BEGIN STUDY MATERIAL
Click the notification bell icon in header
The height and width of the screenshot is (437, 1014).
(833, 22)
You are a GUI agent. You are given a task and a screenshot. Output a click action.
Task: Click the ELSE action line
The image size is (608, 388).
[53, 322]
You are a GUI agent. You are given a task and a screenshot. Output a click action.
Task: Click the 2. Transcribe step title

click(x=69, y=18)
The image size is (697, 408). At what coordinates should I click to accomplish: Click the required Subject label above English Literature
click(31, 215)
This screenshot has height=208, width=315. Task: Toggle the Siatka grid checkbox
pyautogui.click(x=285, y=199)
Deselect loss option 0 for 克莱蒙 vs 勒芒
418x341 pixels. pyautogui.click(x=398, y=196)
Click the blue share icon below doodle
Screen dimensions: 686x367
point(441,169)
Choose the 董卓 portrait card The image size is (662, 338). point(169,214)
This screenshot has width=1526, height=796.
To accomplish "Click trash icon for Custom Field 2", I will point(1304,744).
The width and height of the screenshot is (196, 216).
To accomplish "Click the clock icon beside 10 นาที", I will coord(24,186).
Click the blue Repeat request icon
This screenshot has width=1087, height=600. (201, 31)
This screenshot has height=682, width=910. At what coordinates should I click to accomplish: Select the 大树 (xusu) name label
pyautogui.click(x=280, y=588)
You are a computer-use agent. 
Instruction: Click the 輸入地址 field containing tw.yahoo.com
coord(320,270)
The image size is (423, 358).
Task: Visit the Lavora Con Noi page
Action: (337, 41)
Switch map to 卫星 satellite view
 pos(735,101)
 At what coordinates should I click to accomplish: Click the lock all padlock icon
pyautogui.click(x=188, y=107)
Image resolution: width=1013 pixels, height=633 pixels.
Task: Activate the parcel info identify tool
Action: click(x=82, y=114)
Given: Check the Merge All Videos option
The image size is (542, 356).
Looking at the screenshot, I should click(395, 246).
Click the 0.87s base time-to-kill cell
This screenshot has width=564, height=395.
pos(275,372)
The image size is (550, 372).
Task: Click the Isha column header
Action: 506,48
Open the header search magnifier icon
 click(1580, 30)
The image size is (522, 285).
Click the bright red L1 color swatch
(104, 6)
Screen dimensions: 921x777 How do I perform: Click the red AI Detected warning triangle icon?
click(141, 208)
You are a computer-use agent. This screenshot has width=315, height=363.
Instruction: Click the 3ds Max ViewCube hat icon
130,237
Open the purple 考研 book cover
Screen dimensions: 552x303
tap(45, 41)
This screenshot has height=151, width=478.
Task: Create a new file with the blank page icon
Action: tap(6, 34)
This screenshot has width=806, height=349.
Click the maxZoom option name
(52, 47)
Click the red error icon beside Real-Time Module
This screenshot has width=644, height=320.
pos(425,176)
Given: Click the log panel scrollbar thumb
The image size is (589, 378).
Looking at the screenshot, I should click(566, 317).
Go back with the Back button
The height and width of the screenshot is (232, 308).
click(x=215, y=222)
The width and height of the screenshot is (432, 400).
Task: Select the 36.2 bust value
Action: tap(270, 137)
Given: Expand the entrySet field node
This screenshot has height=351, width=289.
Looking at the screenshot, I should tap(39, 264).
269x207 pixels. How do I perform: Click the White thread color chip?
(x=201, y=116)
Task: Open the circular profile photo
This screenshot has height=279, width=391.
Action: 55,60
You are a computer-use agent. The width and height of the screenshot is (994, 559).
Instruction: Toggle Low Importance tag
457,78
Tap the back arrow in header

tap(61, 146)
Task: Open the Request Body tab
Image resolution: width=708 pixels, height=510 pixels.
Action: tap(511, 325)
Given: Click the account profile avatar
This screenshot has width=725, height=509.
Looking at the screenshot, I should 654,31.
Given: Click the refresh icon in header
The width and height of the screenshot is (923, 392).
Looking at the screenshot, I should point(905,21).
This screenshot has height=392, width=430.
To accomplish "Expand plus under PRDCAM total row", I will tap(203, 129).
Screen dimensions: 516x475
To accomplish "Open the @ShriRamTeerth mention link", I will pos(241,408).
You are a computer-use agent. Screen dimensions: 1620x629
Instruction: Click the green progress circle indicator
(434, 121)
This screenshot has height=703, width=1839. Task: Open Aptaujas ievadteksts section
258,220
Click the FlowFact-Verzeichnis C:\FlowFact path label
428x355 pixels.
END STUDY MATERIAL
● PROBLEM DESCRIPTION
Transcribe the entries above exactly.

● RESPONSE AREA
Click the notification bell icon in header
The height and width of the screenshot is (437, 1014).
(833, 22)
You are a GUI agent. You are given a task and a screenshot. Output a click action.
Task: Click the ELSE action line
The image size is (608, 388).
[53, 322]
You are a GUI agent. You are given a task and a screenshot. Output a click action.
Task: Click the 2. Transcribe step title

click(x=69, y=18)
The image size is (697, 408). At what coordinates should I click to accomplish: Click the required Subject label above English Literature
click(31, 215)
This screenshot has height=208, width=315. Task: Toggle the Siatka grid checkbox
pyautogui.click(x=285, y=199)
Deselect loss option 0 for 克莱蒙 vs 勒芒
418x341 pixels. pyautogui.click(x=398, y=196)
Click the blue share icon below doodle
Screen dimensions: 686x367
point(441,169)
Choose the 董卓 portrait card The image size is (662, 338). point(169,214)
This screenshot has width=1526, height=796.
To accomplish "Click trash icon for Custom Field 2", I will point(1304,744).
The width and height of the screenshot is (196, 216).
To accomplish "Click the clock icon beside 10 นาที", I will coord(24,186).
Click the blue Repeat request icon
This screenshot has width=1087, height=600. (201, 31)
This screenshot has height=682, width=910. At what coordinates should I click to accomplish: Select the 大树 (xusu) name label
pyautogui.click(x=280, y=588)
You are a computer-use agent. 
Instruction: Click the 輸入地址 field containing tw.yahoo.com
coord(320,270)
The image size is (423, 358).
Task: Visit the Lavora Con Noi page
Action: (337, 41)
Switch map to 卫星 satellite view
 pos(735,101)
 At what coordinates should I click to accomplish: Click the lock all padlock icon
pyautogui.click(x=188, y=107)
Image resolution: width=1013 pixels, height=633 pixels.
Task: Activate the parcel info identify tool
Action: click(x=82, y=114)
Given: Check the Merge All Videos option
The image size is (542, 356).
Looking at the screenshot, I should click(395, 246).
Click the 0.87s base time-to-kill cell
This screenshot has width=564, height=395.
pos(275,372)
The image size is (550, 372).
Task: Click the Isha column header
Action: 506,48
Open the header search magnifier icon
 click(1580, 30)
The image size is (522, 285).
Click the bright red L1 color swatch
(104, 6)
Screen dimensions: 921x777 How do I perform: Click the red AI Detected warning triangle icon?
click(141, 208)
You are a computer-use agent. This screenshot has width=315, height=363.
Instruction: Click the 3ds Max ViewCube hat icon
130,237
Open the purple 考研 book cover
Screen dimensions: 552x303
tap(45, 41)
This screenshot has height=151, width=478.
Task: Create a new file with the blank page icon
Action: tap(6, 34)
This screenshot has width=806, height=349.
Click the maxZoom option name
(52, 47)
Click the red error icon beside Real-Time Module
This screenshot has width=644, height=320.
pos(425,176)
Given: Click the log panel scrollbar thumb
The image size is (589, 378).
Looking at the screenshot, I should click(566, 317).
Go back with the Back button
The height and width of the screenshot is (232, 308).
click(x=215, y=222)
The width and height of the screenshot is (432, 400).
Task: Select the 36.2 bust value
Action: tap(270, 137)
Given: Expand the entrySet field node
This screenshot has height=351, width=289.
Looking at the screenshot, I should tap(39, 264).
269x207 pixels. How do I perform: Click the White thread color chip?
(x=201, y=116)
Task: Open the circular profile photo
This screenshot has height=279, width=391.
Action: 55,60
You are a computer-use agent. The width and height of the screenshot is (994, 559).
Instruction: Toggle Low Importance tag
457,78
Tap the back arrow in header

tap(61, 146)
Task: Open the Request Body tab
Image resolution: width=708 pixels, height=510 pixels.
Action: tap(511, 325)
Given: Click the account profile avatar
This screenshot has width=725, height=509.
Looking at the screenshot, I should 654,31.
Given: Click the refresh icon in header
The width and height of the screenshot is (923, 392).
Looking at the screenshot, I should point(905,21).
This screenshot has height=392, width=430.
To accomplish "Expand plus under PRDCAM total row", I will tap(203, 129).
Screen dimensions: 516x475
To accomplish "Open the @ShriRamTeerth mention link", I will pos(241,408).
You are a computer-use agent. Screen dimensions: 1620x629
Instruction: Click the green progress circle indicator
(434, 121)
This screenshot has height=703, width=1839. Task: Open Aptaujas ievadteksts section
258,220
Click the FlowFact-Verzeichnis C:\FlowFact path label
428x355 pixels.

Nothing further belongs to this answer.